Greenleaf then continued: ‘So it is with the servant… If there were a dependable way that would tell us, “the man enriches by his presence, he is neutral, or he takes away,” life would be without challenge. Yet it is terribly important that one ‘know,’ both about himself [emphasis is mine]and about others, whether the net effect of his influence on others enriches, is neutral, or diminishes and depletes.’
One of the ways we can begin to discern the answer is to reflect upon our experiences. Consider, Gentle Reader, that Reflection Plus Experience opens the pathway to learning. Here is a question that I hold for myself: ‘What is the affect and effect upon my self and upon others?’
Affect = the emotional by-products. Are we and/or others more ‘fearful,’ more ‘spiteful,’ more ‘angry,’ or more ‘anxious’ or are we/they more ‘content,’ ‘peace-full,’ ‘relaxed,’ joy-full,’ or ‘hope-full’? Effect = are we and/or others more ‘productive,’ ‘trusting,’ ‘motivated,’ is our/their work ‘distinctive’ and ‘meaning-full’ in itself,’ do we and/or others freely give of our/their discretionary-energy (the energy that is freely given, the energy that money cannot buy).

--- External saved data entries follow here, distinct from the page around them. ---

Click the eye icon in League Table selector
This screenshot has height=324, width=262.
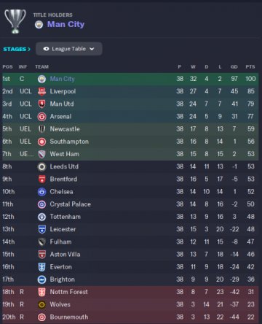pos(46,49)
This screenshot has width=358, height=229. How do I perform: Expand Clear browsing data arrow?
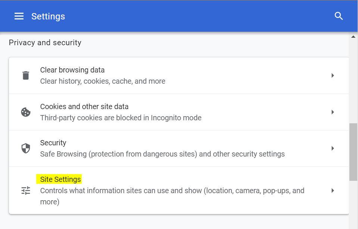pos(333,75)
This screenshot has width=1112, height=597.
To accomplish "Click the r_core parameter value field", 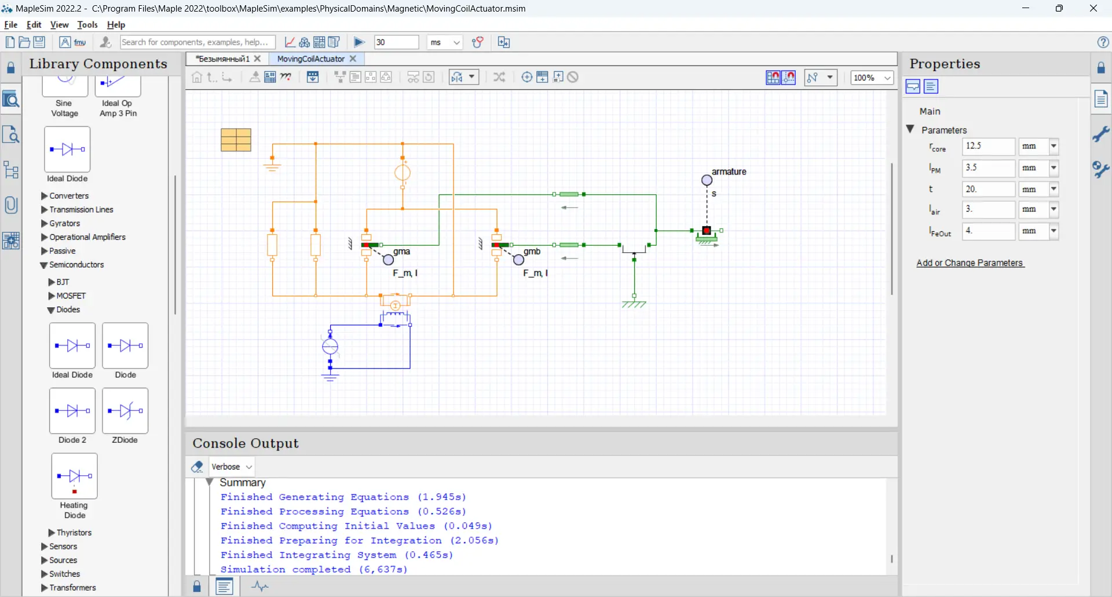I will click(988, 147).
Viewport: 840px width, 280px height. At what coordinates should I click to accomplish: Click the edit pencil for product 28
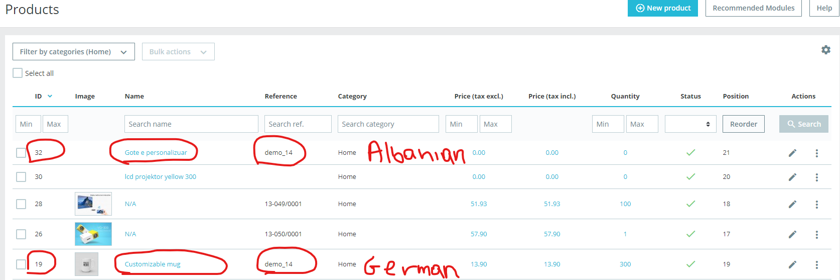tap(792, 204)
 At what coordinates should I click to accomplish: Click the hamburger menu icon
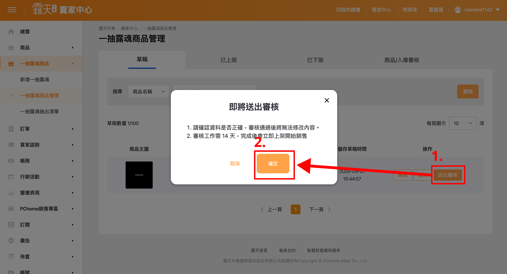pyautogui.click(x=12, y=10)
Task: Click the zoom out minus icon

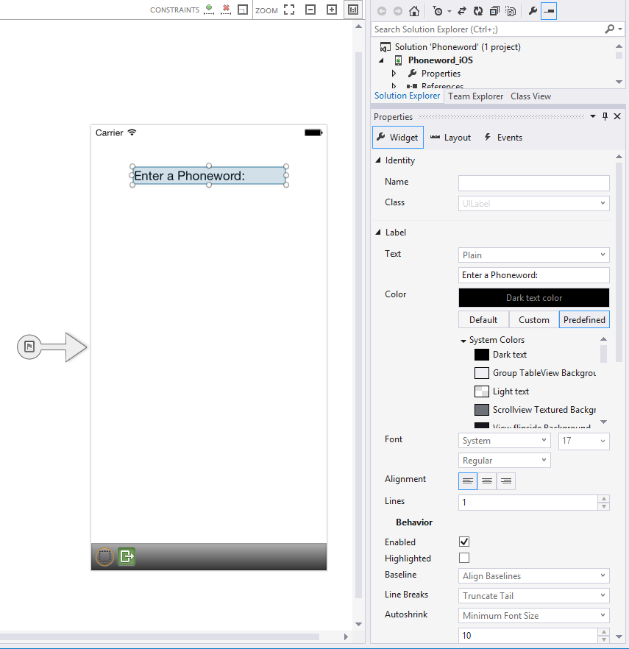Action: [x=310, y=10]
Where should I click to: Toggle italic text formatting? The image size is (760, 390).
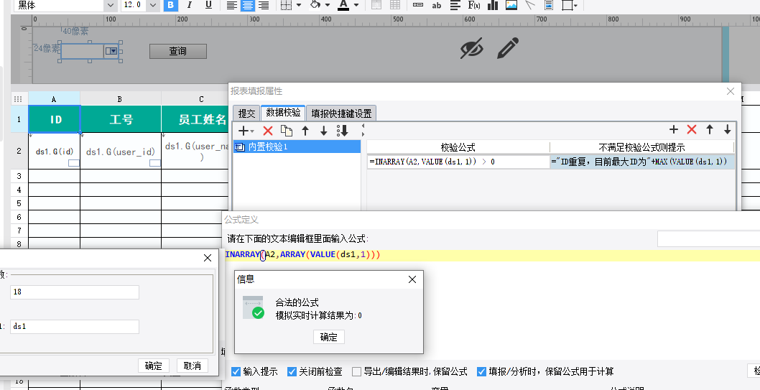[190, 6]
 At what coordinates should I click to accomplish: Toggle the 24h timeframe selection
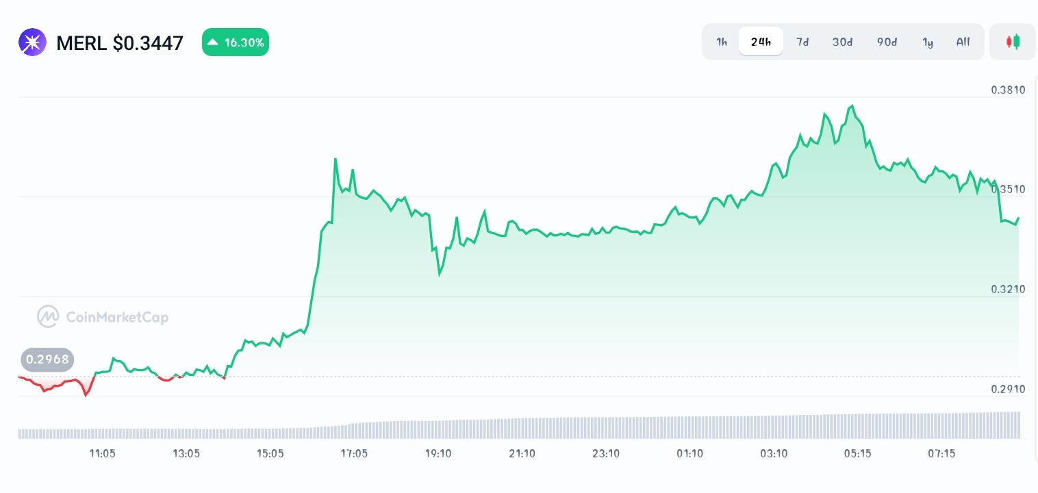click(x=761, y=42)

Another way of responding is to examine the percentage of time we coerce, manipulate, persuade or influence others. The more we coerce and manipulate the less likely others will be ‘enriched’ by our actions; more than not they will be diminished by them. ‘Good parents’ who seek to live into and out of Greenleaf’s ‘Best Test’ and who seek to serve their children’s ‘highest priority needs’ will, at times coerce and manipulate their children. The question is ‘why’ are they choosing to do so and how are they responding to the consequences of their coercing and manipulating. A parent might well coerce their youngster so he or she won’t play in the street. They will also be aware of the emotional ‘fall-out’ and will seek to help the child understand the ‘why’ behind the coercion.

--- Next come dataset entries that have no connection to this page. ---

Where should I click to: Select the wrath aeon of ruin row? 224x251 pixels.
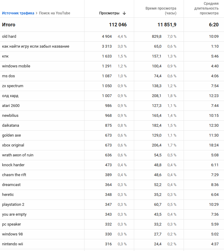point(112,155)
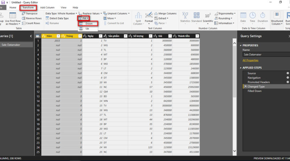The height and width of the screenshot is (161, 290).
Task: Open the gear settings for Source step
Action: [288, 73]
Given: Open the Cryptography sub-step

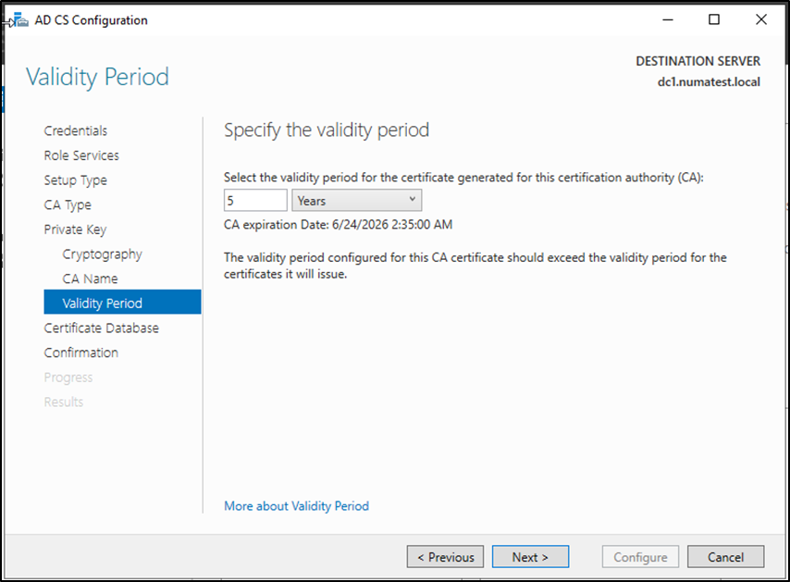Looking at the screenshot, I should pos(102,254).
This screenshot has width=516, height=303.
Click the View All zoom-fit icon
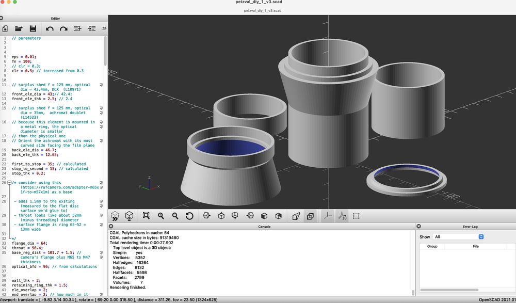pos(147,216)
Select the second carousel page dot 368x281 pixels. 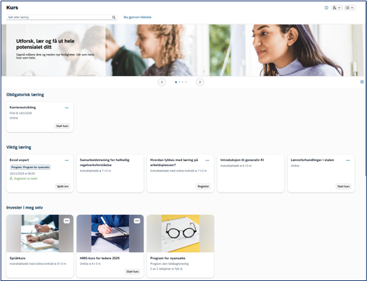(180, 82)
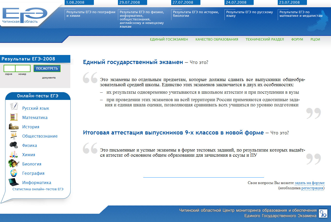Open the ФОРУМ section
Screen dimensions: 331x222
[x=297, y=39]
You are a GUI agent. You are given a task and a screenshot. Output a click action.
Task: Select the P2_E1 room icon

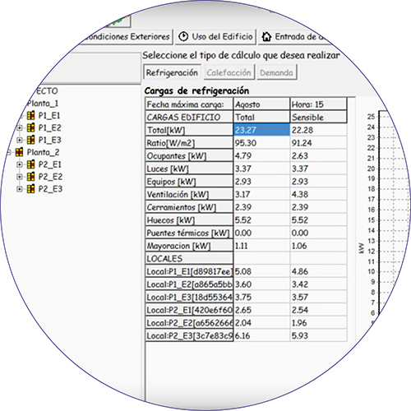31,164
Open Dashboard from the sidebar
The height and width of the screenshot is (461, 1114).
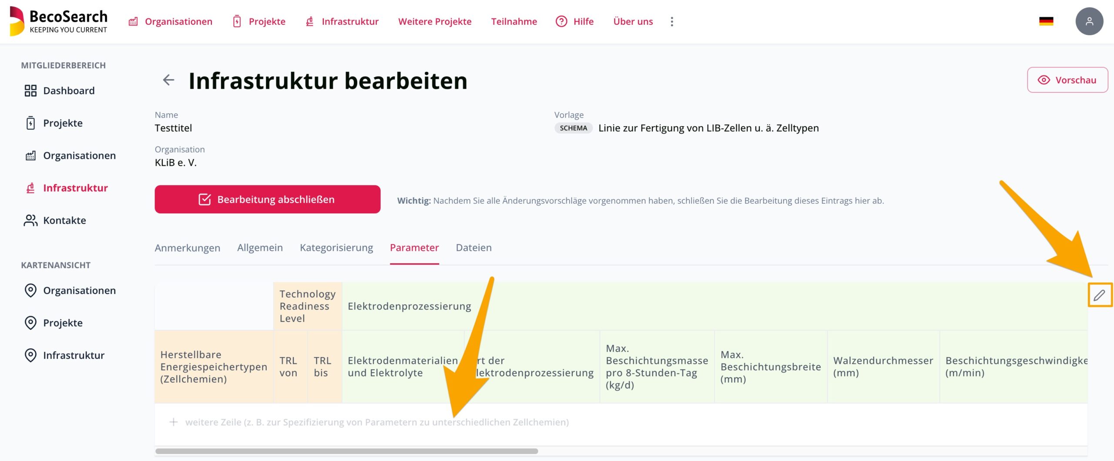[69, 91]
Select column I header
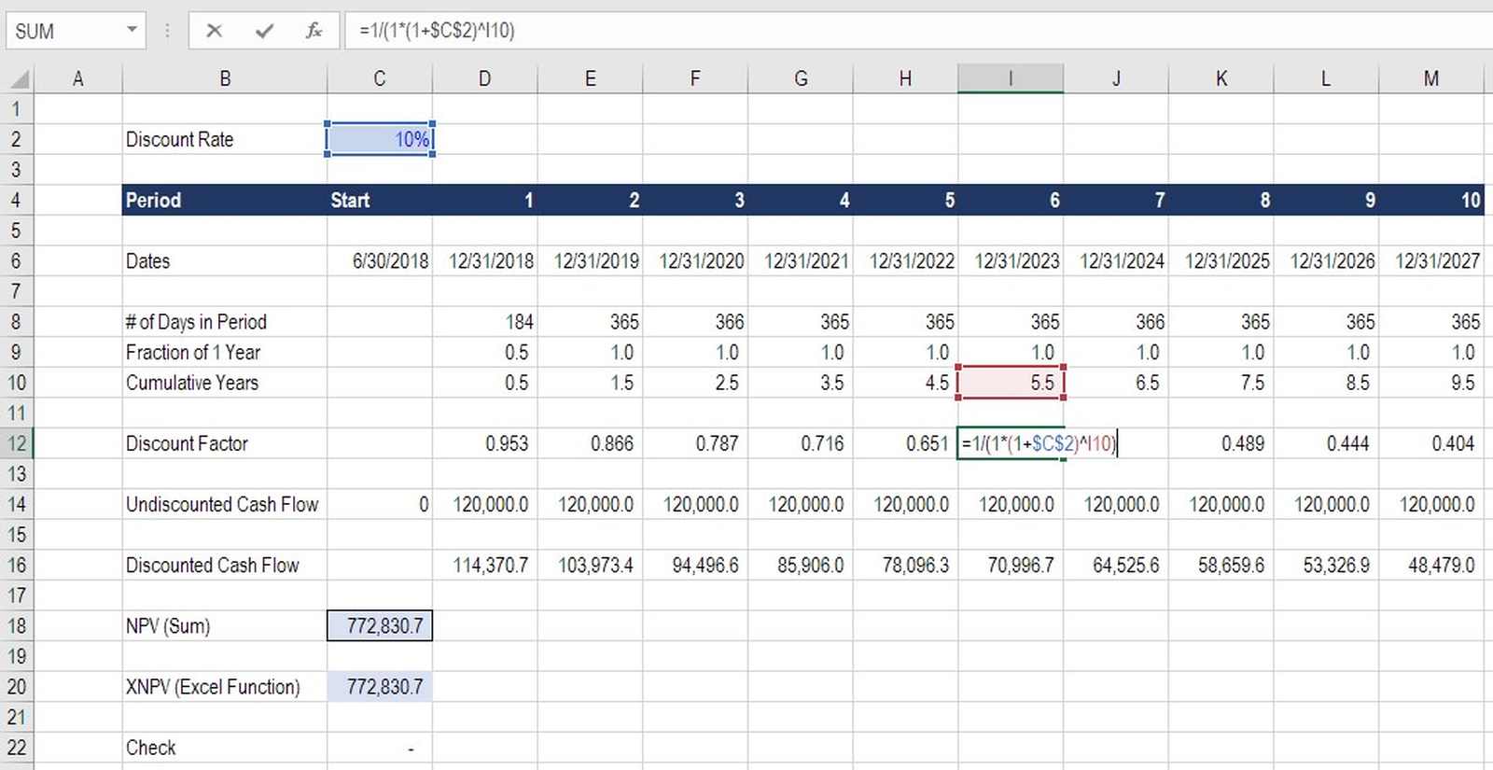Screen dimensions: 1493x770 point(1010,79)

Another way is help folks develop healthy relationships (ones rooted in trust, compassion and caring, for example) between and among individuals and groups (teams, departments, etc.). We know that folks are more accepting, tolerant, and forgiving of others in direct proportion to the quality of the relationships they have with them.
There are other ways and I invite you, Gentle Reader, to emerge them and reflect upon them and engage them (or modify and engage one of the examples I offered above).